• [What the task requires]: Return every line of the listing below that contains the string "coordinates".

• [Extracted data]:
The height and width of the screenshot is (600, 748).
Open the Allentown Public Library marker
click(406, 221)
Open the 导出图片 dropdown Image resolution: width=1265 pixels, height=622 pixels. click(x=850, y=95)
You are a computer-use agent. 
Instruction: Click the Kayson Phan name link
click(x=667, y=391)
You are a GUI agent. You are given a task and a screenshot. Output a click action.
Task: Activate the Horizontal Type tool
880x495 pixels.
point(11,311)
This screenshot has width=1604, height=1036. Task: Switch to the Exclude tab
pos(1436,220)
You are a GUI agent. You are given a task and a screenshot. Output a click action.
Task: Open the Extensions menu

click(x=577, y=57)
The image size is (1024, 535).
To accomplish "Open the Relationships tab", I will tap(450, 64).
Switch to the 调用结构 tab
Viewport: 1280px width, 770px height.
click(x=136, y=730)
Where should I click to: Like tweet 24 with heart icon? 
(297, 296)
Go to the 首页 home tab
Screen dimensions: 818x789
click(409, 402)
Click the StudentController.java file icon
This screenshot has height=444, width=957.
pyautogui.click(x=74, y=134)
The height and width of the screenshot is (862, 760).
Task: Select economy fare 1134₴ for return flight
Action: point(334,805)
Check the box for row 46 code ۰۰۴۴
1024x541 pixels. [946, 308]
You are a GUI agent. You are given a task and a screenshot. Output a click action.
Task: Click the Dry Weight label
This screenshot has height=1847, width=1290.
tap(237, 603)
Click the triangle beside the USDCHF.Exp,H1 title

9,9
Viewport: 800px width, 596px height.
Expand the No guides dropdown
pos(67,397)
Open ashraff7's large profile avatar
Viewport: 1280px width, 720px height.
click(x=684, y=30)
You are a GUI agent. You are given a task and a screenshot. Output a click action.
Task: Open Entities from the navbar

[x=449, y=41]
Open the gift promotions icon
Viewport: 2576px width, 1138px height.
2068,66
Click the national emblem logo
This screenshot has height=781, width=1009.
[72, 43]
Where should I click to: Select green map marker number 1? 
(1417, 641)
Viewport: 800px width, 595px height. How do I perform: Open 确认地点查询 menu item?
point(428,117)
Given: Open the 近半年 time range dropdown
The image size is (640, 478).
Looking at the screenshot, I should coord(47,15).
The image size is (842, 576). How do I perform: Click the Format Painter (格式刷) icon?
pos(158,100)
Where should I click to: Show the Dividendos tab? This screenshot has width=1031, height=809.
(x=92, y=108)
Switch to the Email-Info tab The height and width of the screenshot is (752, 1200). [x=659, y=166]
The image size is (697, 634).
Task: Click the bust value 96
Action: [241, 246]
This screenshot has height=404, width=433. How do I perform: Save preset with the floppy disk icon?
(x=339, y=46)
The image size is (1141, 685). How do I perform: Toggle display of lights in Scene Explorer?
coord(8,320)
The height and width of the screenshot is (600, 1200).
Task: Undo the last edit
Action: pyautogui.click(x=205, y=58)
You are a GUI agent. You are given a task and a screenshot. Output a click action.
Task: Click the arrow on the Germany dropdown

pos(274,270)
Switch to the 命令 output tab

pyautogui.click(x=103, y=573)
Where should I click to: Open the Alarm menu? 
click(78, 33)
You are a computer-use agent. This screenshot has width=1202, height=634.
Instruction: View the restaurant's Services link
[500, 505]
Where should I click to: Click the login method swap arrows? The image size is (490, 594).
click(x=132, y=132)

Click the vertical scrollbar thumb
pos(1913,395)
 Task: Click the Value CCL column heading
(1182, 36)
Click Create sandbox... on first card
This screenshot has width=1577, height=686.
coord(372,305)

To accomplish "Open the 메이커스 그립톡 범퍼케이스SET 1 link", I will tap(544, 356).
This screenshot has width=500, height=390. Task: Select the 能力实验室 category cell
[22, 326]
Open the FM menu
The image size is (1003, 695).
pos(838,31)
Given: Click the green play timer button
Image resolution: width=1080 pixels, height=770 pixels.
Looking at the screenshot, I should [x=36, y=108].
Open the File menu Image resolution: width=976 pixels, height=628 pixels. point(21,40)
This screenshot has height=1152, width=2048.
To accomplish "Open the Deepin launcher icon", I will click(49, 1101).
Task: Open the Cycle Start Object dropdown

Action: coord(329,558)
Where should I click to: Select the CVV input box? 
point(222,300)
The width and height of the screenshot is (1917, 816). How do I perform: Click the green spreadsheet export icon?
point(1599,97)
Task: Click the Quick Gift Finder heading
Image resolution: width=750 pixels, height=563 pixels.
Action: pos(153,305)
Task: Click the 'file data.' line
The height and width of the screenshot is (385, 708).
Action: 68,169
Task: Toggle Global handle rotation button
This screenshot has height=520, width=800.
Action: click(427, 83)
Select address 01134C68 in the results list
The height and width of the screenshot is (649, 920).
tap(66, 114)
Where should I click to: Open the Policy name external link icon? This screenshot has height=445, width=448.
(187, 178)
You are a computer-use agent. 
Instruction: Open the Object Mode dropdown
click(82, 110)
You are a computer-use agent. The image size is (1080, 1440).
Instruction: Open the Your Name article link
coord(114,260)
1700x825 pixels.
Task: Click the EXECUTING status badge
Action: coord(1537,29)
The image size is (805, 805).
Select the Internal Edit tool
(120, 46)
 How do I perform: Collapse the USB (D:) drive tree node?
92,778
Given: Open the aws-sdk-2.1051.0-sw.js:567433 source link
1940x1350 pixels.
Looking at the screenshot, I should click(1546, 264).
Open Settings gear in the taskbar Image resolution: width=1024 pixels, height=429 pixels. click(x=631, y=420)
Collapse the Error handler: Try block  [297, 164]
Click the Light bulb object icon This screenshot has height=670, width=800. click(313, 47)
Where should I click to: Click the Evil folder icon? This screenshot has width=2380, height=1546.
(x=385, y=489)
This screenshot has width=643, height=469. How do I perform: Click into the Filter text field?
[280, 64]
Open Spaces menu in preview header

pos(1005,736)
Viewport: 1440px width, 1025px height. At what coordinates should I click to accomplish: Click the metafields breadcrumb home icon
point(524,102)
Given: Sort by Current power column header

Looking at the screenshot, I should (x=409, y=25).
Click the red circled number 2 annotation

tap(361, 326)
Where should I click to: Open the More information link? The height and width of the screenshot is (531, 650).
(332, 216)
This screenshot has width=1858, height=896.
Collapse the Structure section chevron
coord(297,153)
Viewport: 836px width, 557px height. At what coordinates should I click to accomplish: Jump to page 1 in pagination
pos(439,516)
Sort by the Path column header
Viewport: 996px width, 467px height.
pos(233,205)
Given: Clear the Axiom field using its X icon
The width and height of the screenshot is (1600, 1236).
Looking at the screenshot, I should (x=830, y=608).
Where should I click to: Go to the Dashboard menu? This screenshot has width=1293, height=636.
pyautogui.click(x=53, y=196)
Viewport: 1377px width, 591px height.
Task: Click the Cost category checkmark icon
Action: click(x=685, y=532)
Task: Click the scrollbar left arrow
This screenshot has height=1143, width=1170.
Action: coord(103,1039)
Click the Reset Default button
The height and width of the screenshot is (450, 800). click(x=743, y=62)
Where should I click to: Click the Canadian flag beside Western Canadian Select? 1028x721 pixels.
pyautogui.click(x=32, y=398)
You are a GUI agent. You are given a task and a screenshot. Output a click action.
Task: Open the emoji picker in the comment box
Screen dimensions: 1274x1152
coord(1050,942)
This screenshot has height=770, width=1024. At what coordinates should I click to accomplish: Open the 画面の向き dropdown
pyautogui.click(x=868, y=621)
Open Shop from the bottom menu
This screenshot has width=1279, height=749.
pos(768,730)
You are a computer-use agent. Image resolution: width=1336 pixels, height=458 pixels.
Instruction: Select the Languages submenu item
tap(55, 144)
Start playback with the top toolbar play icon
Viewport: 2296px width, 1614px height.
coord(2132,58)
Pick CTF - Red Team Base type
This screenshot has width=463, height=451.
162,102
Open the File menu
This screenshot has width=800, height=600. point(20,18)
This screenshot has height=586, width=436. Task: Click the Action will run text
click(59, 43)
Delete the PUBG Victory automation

• [Correct response]:
Viewport: 1440px width, 1025px height. At what coordinates should I click to accomplish: Click the metafields breadcrumb home icon
Viewport: 836px width, 557px height. At what coordinates should I click to accomplish: Jump to page 1 in pagination
This screenshot has height=770, width=1024. At what coordinates should I click to accomplish: Open the 画面の向き dropdown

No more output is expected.